WHAT YOU WILL DO >> Without any of the pictures, transcribe all the lines below exactly.

SOURCE INFORMATION >>
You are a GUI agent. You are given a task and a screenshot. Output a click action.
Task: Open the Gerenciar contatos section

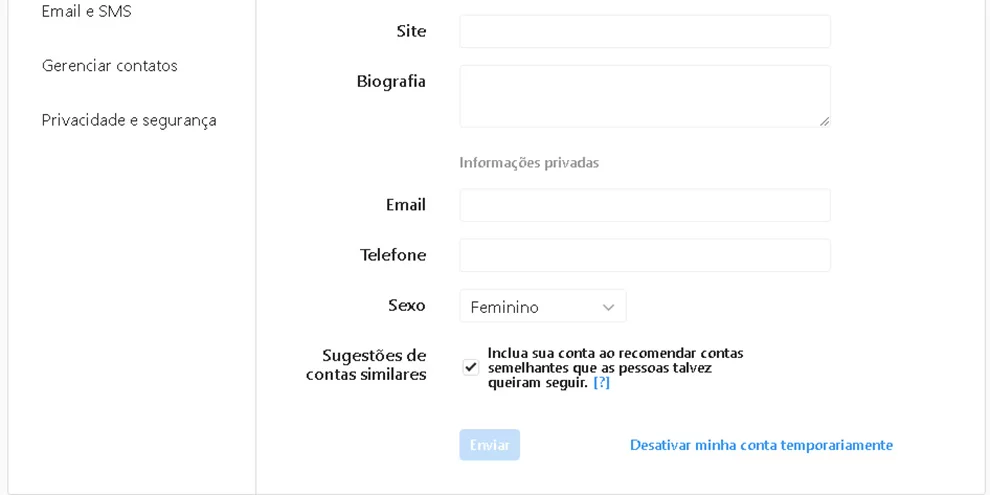[109, 66]
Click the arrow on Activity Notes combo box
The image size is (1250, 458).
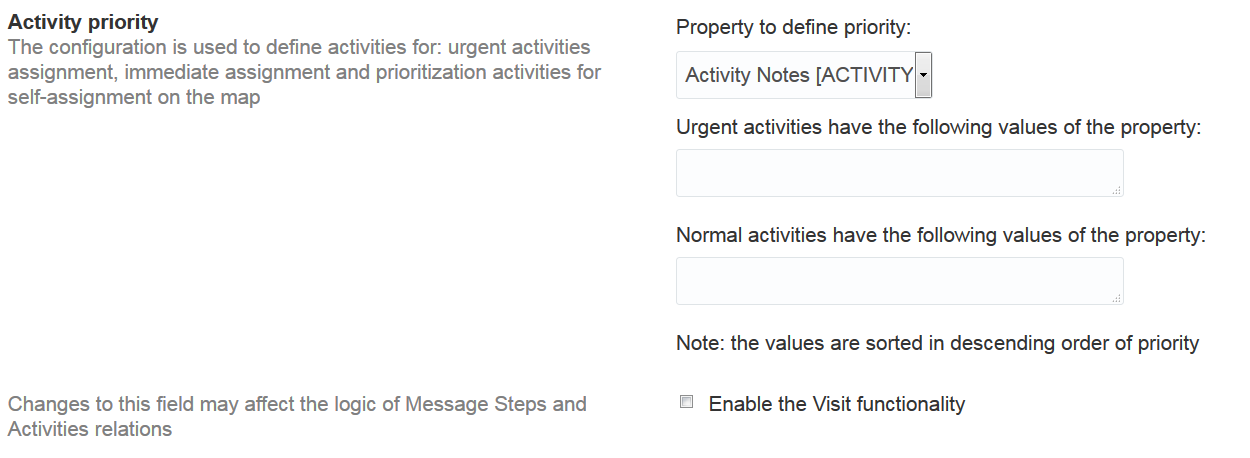point(923,75)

EXERCISE SOLUTION >>
You are a GUI agent. You are given a task and a screenshot. Output a click action.
Task: Open the Gerenciar contatos section

[109, 66]
Click the arrow on Activity Notes combo box
The image size is (1250, 458).
point(923,75)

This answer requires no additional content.